The other detective made a rude noise. “What’d I tell you? The guy disappears. His lady friend leaves town. Add it up, Charlie.” Eric opened his mouth, then shut it, amused that Leda must have given the impression she and “Mr. Swann” were running away together. Or... good Lord, could it be true? Could Leda’s entire performance as the betrayed lover have been an act? Eric felt rather hurt that she might deliberately have hoodwinked him as well.


The story hit the news next morning. POLICE PROBE DISAPPEARANCE OF BROADWAY PRODUCER. Leda’s name was not mentioned, yet there was no speculation about possible foul play.

It was a month later when Eric landed a small role in an off-Broadway play. The role of his mother was played by Angela Fordyce. Eric ventured to mention to her one day at rehearsal that he’d known Leda Beaujean and asked if Angela had heard from her.

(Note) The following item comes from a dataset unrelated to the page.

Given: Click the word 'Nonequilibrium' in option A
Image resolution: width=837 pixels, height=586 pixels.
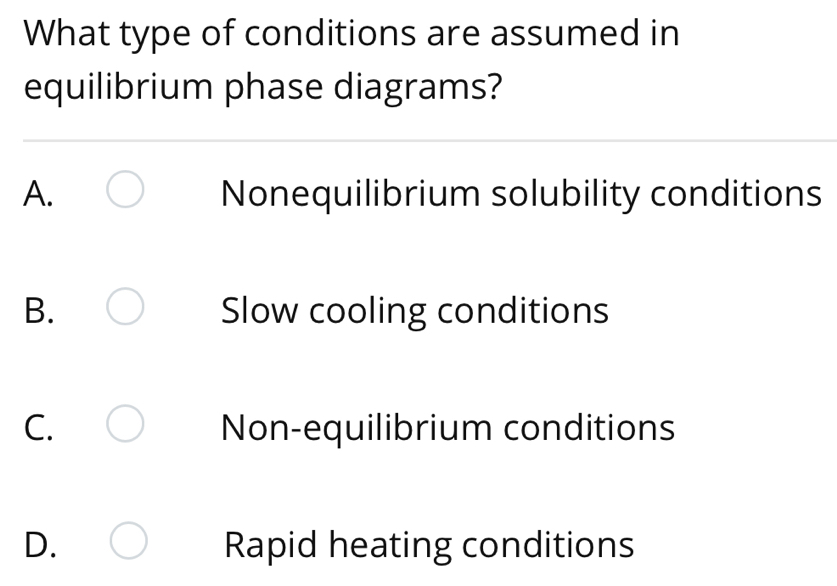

“Not a word,” she said. “But I’m not surprised. Leda and I hadn’t been close for years, not since she holed up in the Kerbridge and turned into a recluse. Odd, you know, she invited me to lunch before she left town. I had the feeling she wanted to tell me something but couldn’t bring herself to talk about it. Strange woman, Leda. A trifle mad, I always thought. Funny thing, she later called me and asked me to do her a favor. Said she was moving and asked me to hold her books for her. I hadn’t the room, actually, but she was so insistent I agreed.”

“She’s never told you where to send the trunk?”

“No trunk. They were sent over in packing cases.”

Eric said nothing but continued to puzzle over this apparently pointless fib Leda had told him. If he’d been entrusted with her “memories” and Angela with her books, what had she shipped away in the trunk? He clearly remembered her packing it with books. It was all very odd.

The enigma nagged at his mind until finally, thinking impossible thoughts, he called Jerry Burrows, his daytime counterpart at the Kerbridge. Eric asked him if he recalled the day Leda moved out of the hotel. Burrows grinned. “Oh, sure. She gave me a bottle of Napoleon brandy for being ‘such an angel.’ ”

“Recall when you first saw her that day?”

Burrows wrinkled his brow. “Lemme see. Yeah, when she came in about eight that morning.”

“She’d gone out early?”

“No. She said she’d spent the night with a friend.”

Eric felt a tiny ripple of disquiet as he asked casually, “She wasn’t carrying an overnight bag, by any chance?”

“Yeah. Matter of fact, she was. Why?”

“Oh, nothing.” A picture was coming into focus. “Mr. Swann” stepping out of a taxi at Grand Central in the wee hours. Disappearing into a restroom. Moments later a woman slips out carrying that same overnight bag. Crazy. Eric laughed at the bizarre workings of his imagination. Even if the idea were not preposterous, how could she have done it? Brandy and “nuggets of slumber”? But how utterly absurd. Leda as a murderess? He tried to shake the idea from his head. But what was it she’d said, with that funny little smile? “I rather think I’d make a fairly credible Lady Macbeth. Don’t you, darling?”

This time he laughed out loud, telling himself he’d worked at that mortuary too long. As for the fib about the books, there had to be another explanation.